About this exercise = No pictures, please: print exactly the lines from the one that contains "Where should I" through the last line of the listing.
[Entries supplied]
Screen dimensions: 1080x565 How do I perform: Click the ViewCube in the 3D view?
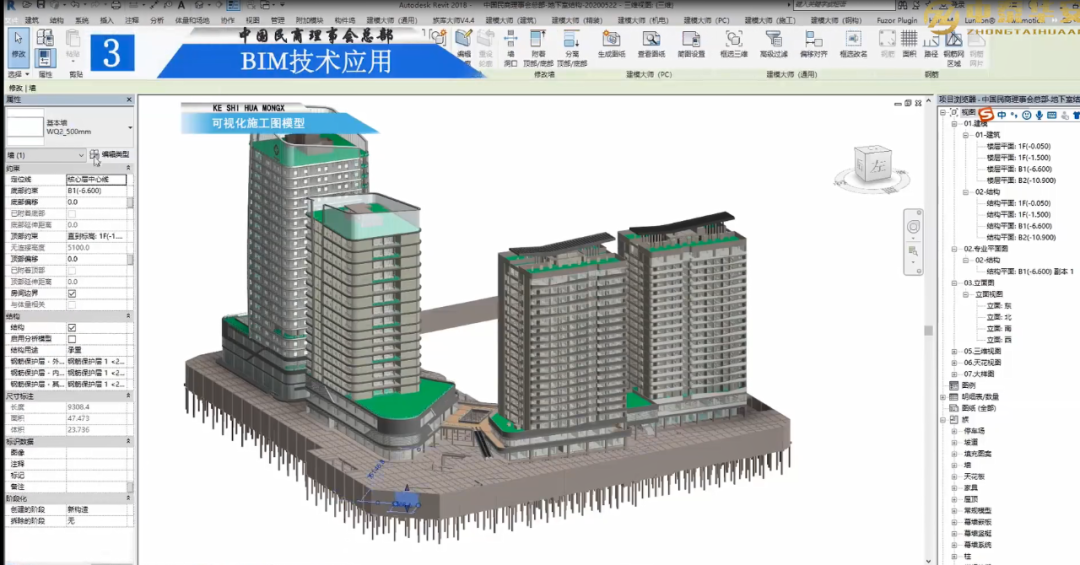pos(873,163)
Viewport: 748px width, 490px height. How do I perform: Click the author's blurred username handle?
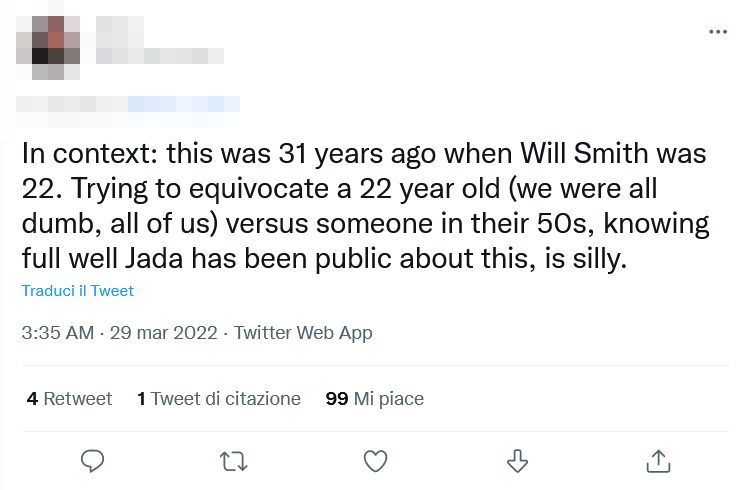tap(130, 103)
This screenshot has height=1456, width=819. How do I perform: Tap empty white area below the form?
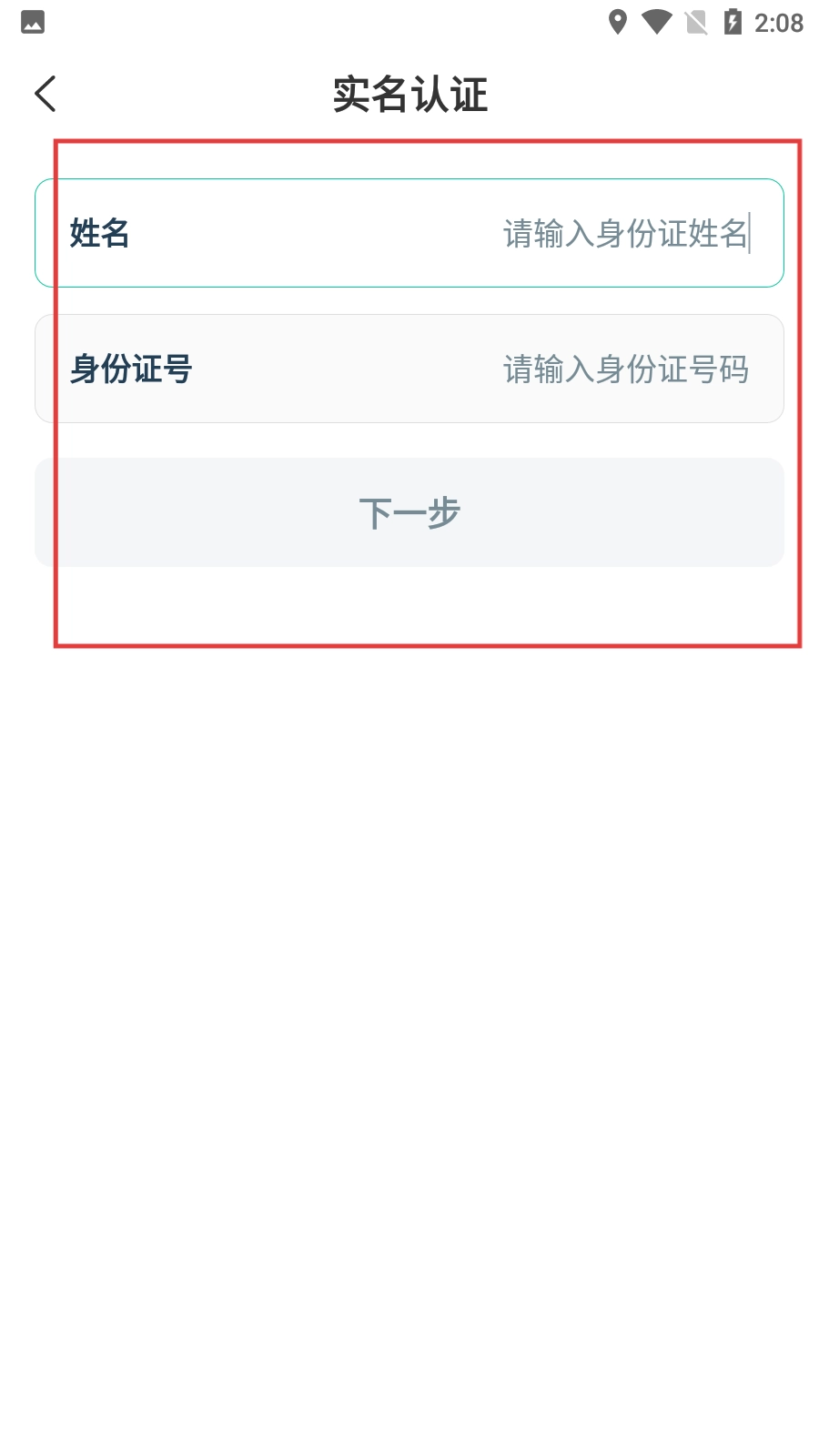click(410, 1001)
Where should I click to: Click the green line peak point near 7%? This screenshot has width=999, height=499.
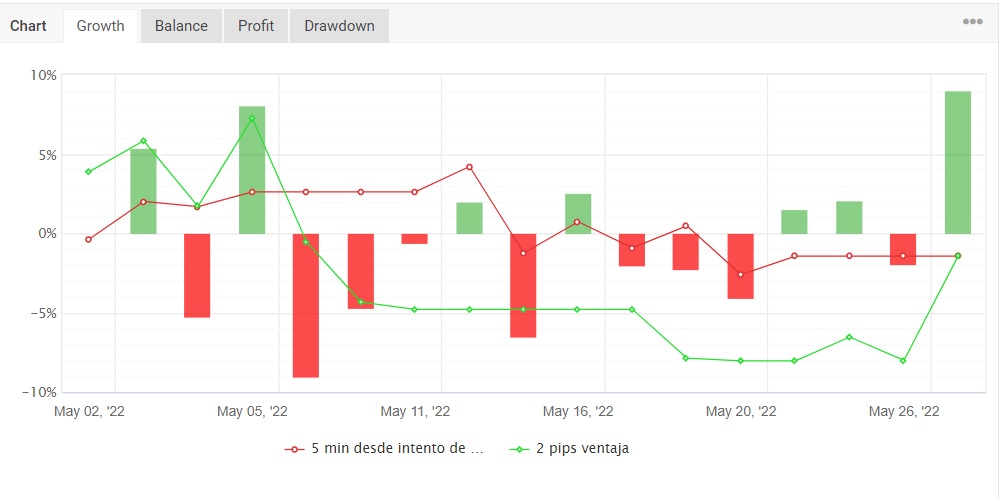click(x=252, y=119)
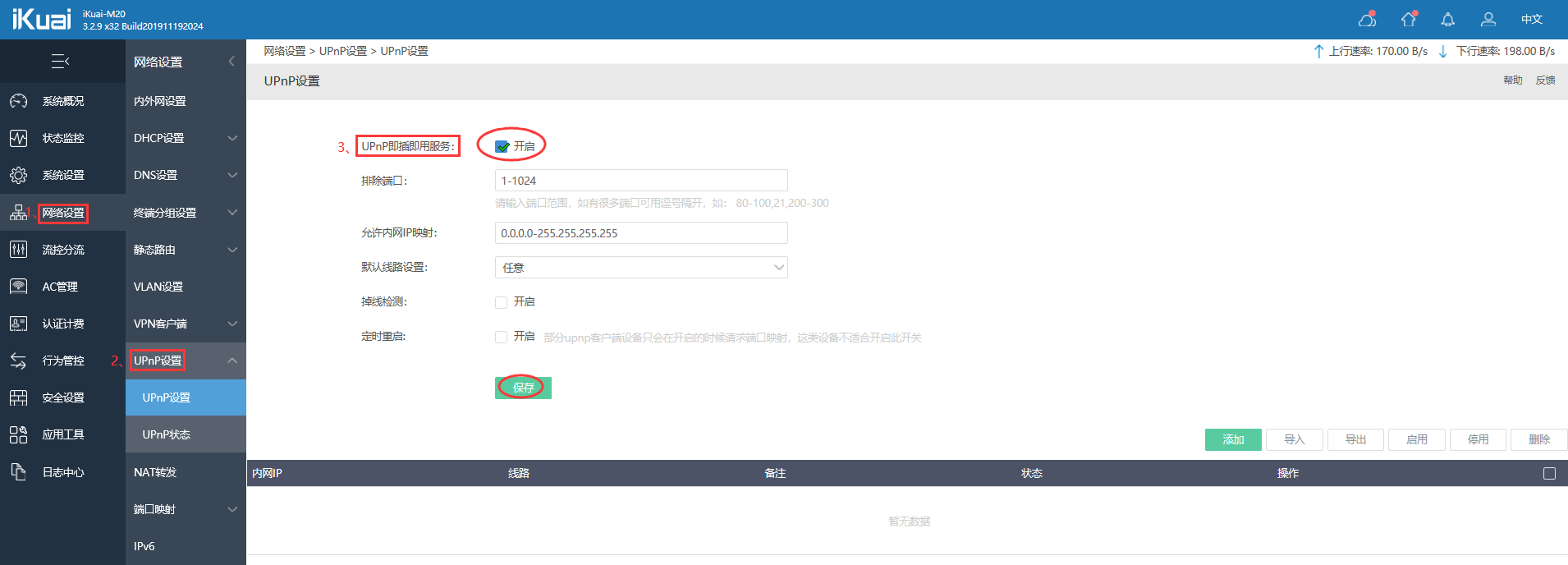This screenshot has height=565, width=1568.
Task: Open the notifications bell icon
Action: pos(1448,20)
[/Entries supplied]
Output for this exercise =
Where should I click to: Click the green line peak point near 7%? This screenshot has width=999, height=499.
click(x=252, y=119)
This screenshot has height=565, width=1568.
Task: Open the notifications bell icon
Action: pos(1448,20)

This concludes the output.